Back in the lab, the scientists used a variety of techniques to decipher the genetics behind antler growth, including analyses of RNA, a molecule that help carry out specific gene instructions, and gene “knock-down” and “over-expression” studies, which hinder gene function or rev it up, respectively. Comparative RNA analyses between stem cells in deer antlers and human stem cells from bone marrow led Yang to a collection of genes that seemed to have a unique expression in antlers. From that pool, he narrowed the search by tampering with gene function, watching to see how different levels of gene expression affected tissue growth in mouse cells.

In deer antler cells, Yang saw that when the uhrf1 gene was decommissioned, the skeletal stem cells could still grow, just not as quickly; only when uhrf1 was fully functional did the scientists see the rapid cell proliferation characteristic of antler growth. Likewise, when s100a10 was overexpressed, calcium deposits increased and the engineered cells more rapidly mineralized.  

“Antler regeneration is a unique phenomenon that, to me, is worth studying just out of pure curiosity, but lo and behold, it may have some really interesting applications for human health,” Yang said.

Applying antler genetics to humans

The researchers hope that their insights into antler genes might inform new approaches for treating diseases like osteoporosis. In healthy bones, two types of cells — osteoblasts and osteoclasts — work as opposing forces. Osteoblasts produce new bone tissue, while osteoclasts break down old bone. The two cell types work in a yin and yang style to continuously form and degrade bone to maintain balanced bone structure. In osteoporosis, osteoclast function overtakes osteoblasts, and the bone starts to break down.

“We’re just at the beginning of this research, but our ultimate goal is to figure out how we can apply the same underlying biology that allows for rapid bone regeneration in deer antlers to help treat human bone conditions, such as osteoporosis,” Yang said.

Yang plans to continue researching multiple kinds of deer to confirm that uhrf1 and s100a10 back speedy antler growth across species. In addition, he plans to test how the genes function in human cell lines, while continuing to parse how ufh1 and s100a10 work on a molecular level, looking into possible functional pathways.

“There’s a lot of work to be done, but this could be a unique model of bone regeneration, and our initial work here has started to lay a foundation for future studies,” Yang said.

Other Stanford co-authors of the paper are postdoctoral scholars Dan Wang, PhD, and Bin Zhang, PhD; Norma Neff, PhD, former DNA sequencing core director; former undergraduate researcher Rashmi Sharma; William Maloney, MD,the Boswell Chair of Orthopaedics and professor of orthopedic surgery; and Stephen Quake, PhD, professor of bioengineering and of applied physics and co-president of the Chan Zuckerberg Biohub.

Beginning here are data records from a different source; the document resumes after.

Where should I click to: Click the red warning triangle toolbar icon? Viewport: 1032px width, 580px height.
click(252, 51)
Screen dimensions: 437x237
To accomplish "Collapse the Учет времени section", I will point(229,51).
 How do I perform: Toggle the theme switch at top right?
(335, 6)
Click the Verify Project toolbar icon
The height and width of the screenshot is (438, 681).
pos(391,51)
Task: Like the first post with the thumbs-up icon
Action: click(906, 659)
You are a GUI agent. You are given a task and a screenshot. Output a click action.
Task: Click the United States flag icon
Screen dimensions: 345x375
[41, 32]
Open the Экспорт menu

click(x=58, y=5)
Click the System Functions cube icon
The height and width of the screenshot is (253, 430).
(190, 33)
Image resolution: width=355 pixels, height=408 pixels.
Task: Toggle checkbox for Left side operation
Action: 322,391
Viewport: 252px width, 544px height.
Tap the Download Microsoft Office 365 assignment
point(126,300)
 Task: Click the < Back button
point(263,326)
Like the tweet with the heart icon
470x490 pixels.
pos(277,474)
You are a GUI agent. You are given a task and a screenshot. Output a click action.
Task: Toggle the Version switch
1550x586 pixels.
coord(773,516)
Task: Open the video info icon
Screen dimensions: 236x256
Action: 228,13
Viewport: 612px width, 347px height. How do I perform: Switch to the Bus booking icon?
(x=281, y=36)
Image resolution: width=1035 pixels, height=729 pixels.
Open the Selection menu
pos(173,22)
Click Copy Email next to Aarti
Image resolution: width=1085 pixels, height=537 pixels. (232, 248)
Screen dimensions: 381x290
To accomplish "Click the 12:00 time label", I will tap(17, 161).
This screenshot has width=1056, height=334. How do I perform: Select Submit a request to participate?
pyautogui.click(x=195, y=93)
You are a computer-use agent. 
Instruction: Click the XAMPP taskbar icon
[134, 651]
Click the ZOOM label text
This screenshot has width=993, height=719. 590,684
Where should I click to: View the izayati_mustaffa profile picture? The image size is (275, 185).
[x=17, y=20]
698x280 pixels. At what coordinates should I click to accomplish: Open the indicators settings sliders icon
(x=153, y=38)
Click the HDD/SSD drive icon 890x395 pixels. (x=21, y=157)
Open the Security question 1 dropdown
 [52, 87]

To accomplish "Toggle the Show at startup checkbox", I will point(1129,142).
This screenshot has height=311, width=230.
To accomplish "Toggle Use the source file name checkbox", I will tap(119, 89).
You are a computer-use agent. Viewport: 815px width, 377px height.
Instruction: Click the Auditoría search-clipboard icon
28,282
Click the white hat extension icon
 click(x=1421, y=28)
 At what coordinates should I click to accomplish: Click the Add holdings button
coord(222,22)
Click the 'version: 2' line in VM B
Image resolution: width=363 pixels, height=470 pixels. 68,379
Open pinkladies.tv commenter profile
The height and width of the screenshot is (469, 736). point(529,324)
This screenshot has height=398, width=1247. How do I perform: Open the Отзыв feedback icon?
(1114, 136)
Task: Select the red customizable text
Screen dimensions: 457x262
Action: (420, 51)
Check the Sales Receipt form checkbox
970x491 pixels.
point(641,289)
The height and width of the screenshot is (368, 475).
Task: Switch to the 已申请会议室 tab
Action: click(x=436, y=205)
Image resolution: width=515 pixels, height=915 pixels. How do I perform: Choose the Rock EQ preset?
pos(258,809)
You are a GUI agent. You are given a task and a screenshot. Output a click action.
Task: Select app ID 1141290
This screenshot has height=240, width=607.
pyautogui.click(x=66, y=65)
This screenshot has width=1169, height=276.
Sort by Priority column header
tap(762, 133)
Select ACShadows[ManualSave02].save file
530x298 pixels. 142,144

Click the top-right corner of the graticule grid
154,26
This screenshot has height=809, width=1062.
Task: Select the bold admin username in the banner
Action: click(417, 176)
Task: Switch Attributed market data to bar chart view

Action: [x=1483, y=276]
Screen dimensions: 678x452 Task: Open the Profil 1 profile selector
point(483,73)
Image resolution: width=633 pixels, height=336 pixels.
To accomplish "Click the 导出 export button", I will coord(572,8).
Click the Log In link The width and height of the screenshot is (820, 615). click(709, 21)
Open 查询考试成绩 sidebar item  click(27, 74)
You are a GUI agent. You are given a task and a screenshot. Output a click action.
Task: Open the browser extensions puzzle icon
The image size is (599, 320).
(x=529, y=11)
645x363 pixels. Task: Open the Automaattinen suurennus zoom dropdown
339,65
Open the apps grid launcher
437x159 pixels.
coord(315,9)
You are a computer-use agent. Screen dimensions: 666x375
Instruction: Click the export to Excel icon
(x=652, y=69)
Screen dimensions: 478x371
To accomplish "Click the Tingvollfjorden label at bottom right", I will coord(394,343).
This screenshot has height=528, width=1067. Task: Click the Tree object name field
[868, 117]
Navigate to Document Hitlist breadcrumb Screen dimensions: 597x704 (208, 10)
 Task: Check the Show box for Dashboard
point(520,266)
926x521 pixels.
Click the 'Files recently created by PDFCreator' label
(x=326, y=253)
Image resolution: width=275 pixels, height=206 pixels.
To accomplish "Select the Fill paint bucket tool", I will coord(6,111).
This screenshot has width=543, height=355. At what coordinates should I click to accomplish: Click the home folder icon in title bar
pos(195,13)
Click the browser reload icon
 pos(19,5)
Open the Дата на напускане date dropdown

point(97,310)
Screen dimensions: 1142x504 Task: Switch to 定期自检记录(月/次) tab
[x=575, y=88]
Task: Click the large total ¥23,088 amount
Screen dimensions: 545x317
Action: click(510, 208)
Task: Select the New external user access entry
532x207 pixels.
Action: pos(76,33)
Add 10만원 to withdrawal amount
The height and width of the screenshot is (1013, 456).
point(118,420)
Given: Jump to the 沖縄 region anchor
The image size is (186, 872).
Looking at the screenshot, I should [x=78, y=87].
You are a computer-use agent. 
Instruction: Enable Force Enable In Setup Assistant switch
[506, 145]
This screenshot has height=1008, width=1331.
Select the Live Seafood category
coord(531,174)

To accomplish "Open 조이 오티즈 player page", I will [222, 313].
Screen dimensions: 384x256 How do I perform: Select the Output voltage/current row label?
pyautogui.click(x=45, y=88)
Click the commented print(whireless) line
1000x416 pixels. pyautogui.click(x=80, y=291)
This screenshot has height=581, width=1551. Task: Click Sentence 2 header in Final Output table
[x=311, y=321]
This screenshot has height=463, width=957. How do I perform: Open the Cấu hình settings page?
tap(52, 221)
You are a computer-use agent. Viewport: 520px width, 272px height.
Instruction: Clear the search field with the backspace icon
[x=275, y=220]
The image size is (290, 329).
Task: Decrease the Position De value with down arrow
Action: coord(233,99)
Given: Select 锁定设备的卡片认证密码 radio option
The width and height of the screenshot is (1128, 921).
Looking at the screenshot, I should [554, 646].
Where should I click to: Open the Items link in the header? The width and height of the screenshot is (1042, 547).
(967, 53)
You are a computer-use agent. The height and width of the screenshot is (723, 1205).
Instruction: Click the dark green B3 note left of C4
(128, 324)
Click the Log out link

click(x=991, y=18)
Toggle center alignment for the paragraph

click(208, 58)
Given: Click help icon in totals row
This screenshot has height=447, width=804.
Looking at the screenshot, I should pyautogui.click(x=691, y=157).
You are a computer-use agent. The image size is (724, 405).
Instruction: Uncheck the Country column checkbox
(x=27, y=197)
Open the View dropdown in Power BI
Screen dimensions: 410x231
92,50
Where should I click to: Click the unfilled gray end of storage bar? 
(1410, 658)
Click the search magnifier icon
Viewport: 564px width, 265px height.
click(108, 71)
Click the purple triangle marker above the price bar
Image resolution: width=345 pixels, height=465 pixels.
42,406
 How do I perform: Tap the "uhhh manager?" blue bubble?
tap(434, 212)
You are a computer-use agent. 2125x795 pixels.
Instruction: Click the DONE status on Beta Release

Peter Yang is a member of Stanford Bio-X, the Stanford Cardiovascular Institute, Stanford ChEM-Hthe Stanford Child Health Research Institute and the Stanford Neurosciences Institute.

Scientists from the Tenth People’s Hospital of Tongji University, Calico Life Sciences and the State Key Lab for Molecular Biology of Special Economic Animals also contributed to the study.

The research was funded by the National Institutes of Health (grants R01AR057837, R01AR057837, R01DE021468 and S10RR027431) the Department of Defense, the Boswell Foundation and the AO Foundation.

Stanford’s Department of Orthopedic Surgery also supported the work.